1. Eccentric roller crusher (10) with a crusher housing (60), a drive shaft (20), a roller (30) supported eccentrically and rotatably on the drive shaft (20) and a rocker (40), characterised in that between the drive shaft (20) and the roller (30) or between the roller (30) and the crusher housing (60) a retardation device is arranged.

2. Eccentric roller crusher (10) in accordance with claim 1, characterised in that the retardation device exhibits a fluid.

3. Eccentric roller crusher (10) in accordance with claim 2, characterised in that the retardation device exhibits a non-Newtonian shear-thickening fluid.

4. Eccentric roller crusher (10) in accordance with any one of claims 2 to 3, characterised in that the retardation device exhibits a fluid coupling (130).

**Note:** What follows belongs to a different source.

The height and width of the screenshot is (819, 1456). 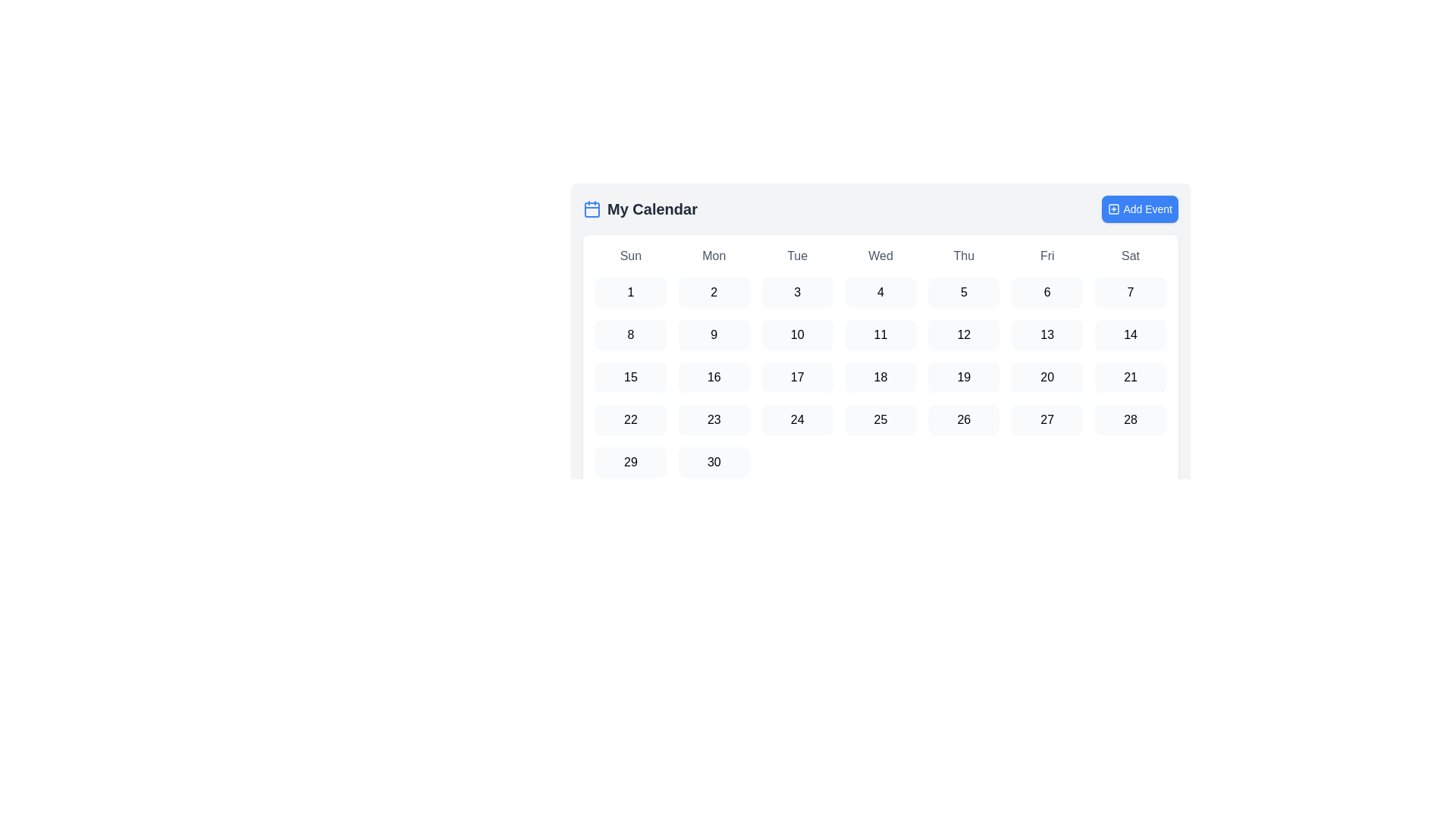 I want to click on the Text label indicating 'Wednesday' in the calendar view, positioned between 'Tue' and 'Thu', so click(x=880, y=256).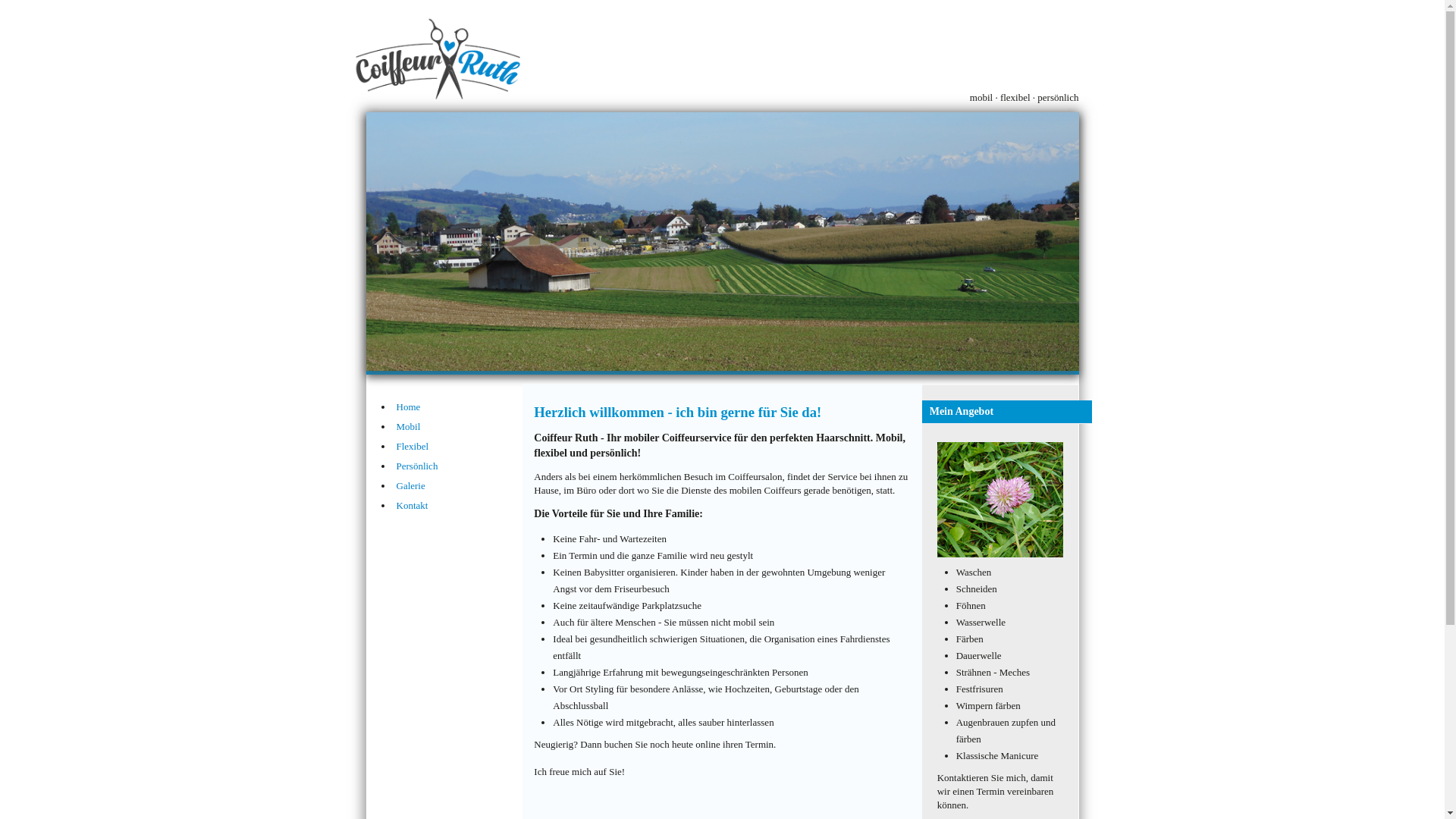 The image size is (1456, 819). What do you see at coordinates (458, 406) in the screenshot?
I see `'Home'` at bounding box center [458, 406].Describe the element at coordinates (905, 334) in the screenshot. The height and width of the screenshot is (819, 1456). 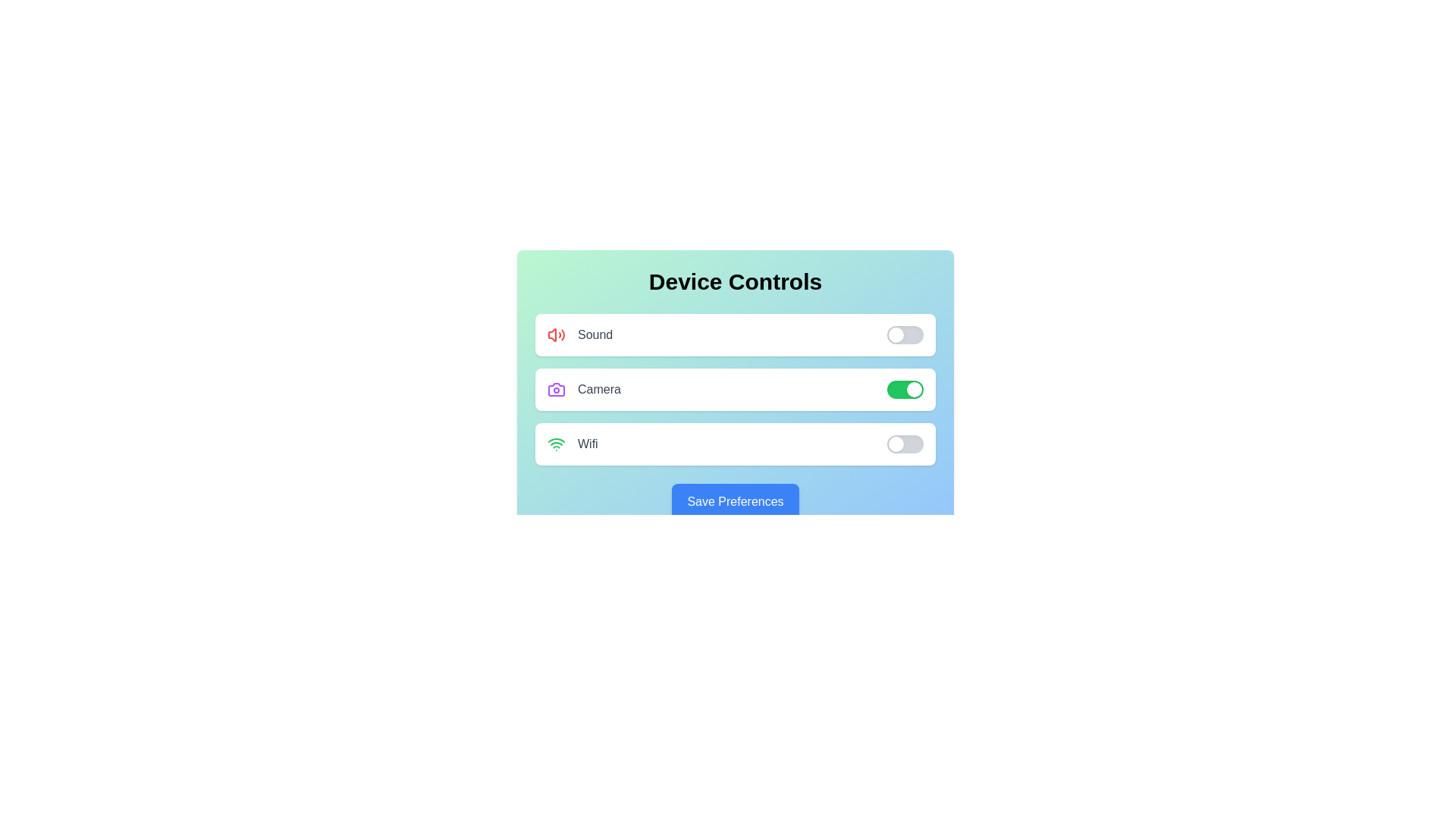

5. Eccentric roller crusher (10) in accordance with claim 1, characterised in that the retardation device exhibits a counter-rocker, wherein the counter-rocker is arranged on the side of the roller opposite the rocker, wherein the material infeed is formed in the shape of a screen or grating.

6. Eccentric roller crusher (10) in accordance with claim 5, characterised in that the gap between the counter-rocker and the roller is smaller than the opening size of the grating or screen.

7. Eccentric roller crusher (10) in accordance with claim 1, characterised in that the retardation device exhibits a magnetic brake.

8. Eccentric roller crusher (10) in accordance with claim 7, characterised in that the magnetic brake exhibits an electromagnet and is therefore switchable.